The Influence of Early Relationships
Our earliest relationships create blueprints for all of our future relationships. These early experiences in relationships create the lens through which we view others. Every interaction that we have with another individual is influenced by our own personal past experiences. John Bowlby, the father of attachment theory, espoused that the first three years of our lives establish the blueprints for all of our futurerelationships. Upon reflecting at the differences between my sister’s earliest relationship blueprints and my own, it is not difficult to determine that at even such an early age, she was already imprinted on a physiologic level to view human relationships as not safe. When we consider trauma in the lives of children it is important to realize that the majority of traumatic experiences occurring in their lives typically involves some aspect of human relationship. If a child has been abused, battered, or neglected by the individual that is supposed to love her most, then what would make subsequent relationships appear any safer? From infancy to adulthood my sister and parents struggled to be attached. The legendary attachment pediatricians, Marshall Klaus and John Kennel, inform us that attachment is the behavior of the child to the parent, and bonding is the behavior of the parent to the child. In the mental health profession, we have fostered an imbalance of influence. A child cannot develop attachment with a parent struggling to bond. Thus, unwittingly, an almost impossible task was set in motion between my sister and my parents. Regardless of the trauma issues that my sister carried into the family, my own parents equally brought their own. As you can imagine, the family experience, the experience I refer to as the ‘secret life of the family’ was not very attractive.
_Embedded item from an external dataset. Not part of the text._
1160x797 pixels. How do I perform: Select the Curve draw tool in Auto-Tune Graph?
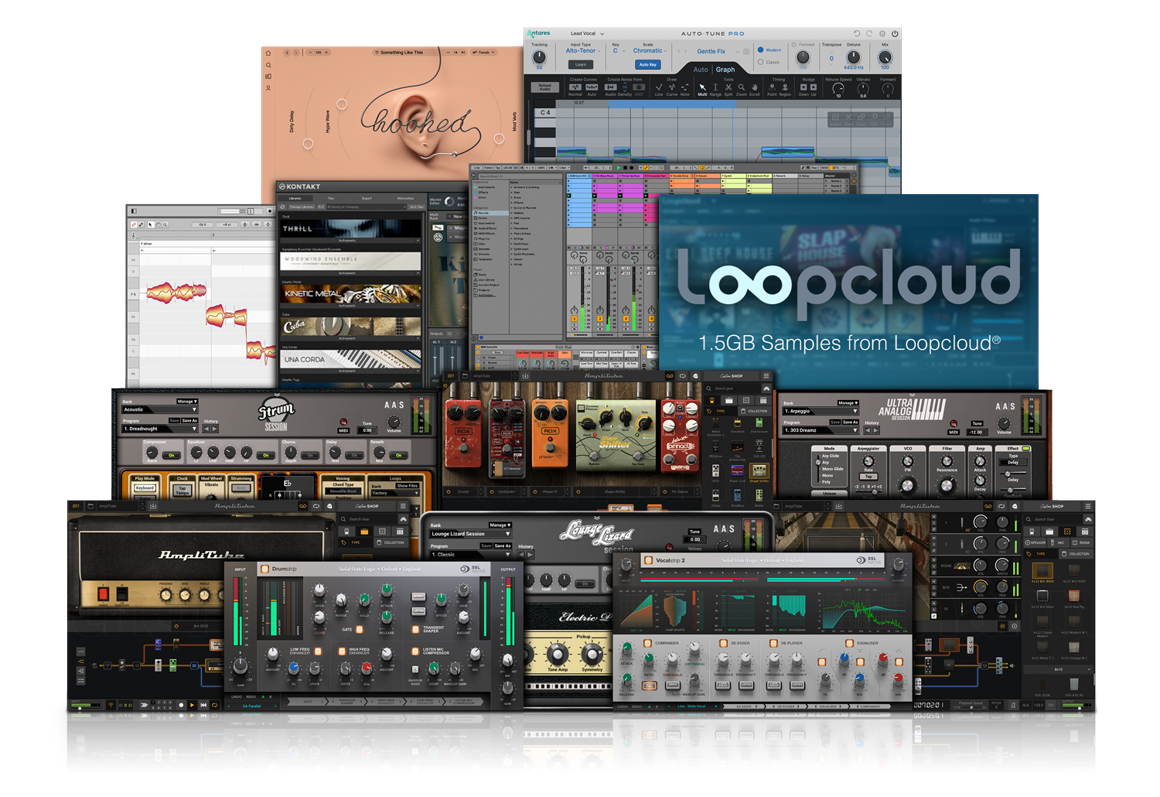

The Role of Stress in A Child's Life
Stress is a very natural and necessary aspect of who we are. We need stress just to live, but when stress becomes overwhelming or is not interrupted, it can damage not only family relationships, but it can also damage the brain. Looking back now I realize that I excelled socially, academically, and athletically. Internally, I struggled to live in a world I viewed as overwhelming. To compensate I lied, stole, cheated, manipulated, set fires, killed animals, and occasionally bullied other children. Because I was intelligent, many of the adults never had a clue. My sister, on the other hand, struggled both internally and externally. Externally, she failed socially, academically and athletically. There were frequent fights at home brought about by what my parents had learned discipline was to be like for all children. They didn’t understand that this child was different. They took it personally having a withdrawn and immature child who preferred playing with children far younger than herself. It wasn’t their fault or hers. Her only means of communicating her anxiety and depression was through behavior. Such communication repelled most and led to relationships being based in fear and rejection. My parents, with hopes of having the family they had dreamed of, felt insecure, hopeless, and overwhelmed by the task at hand. These children were difficult; at least one of them was anyway. And the other had his moments, but so much less frequently they thought. Our family lived and struggled each day. My sister continues to struggle, continue to live out those early blueprints and recurring negative relationships. I continue to struggle, yet have been able to put life into perspective, not by any personal remarkable efforts, but by having more positive relationships than negative ones. As my mother says, “We just didn’t understand.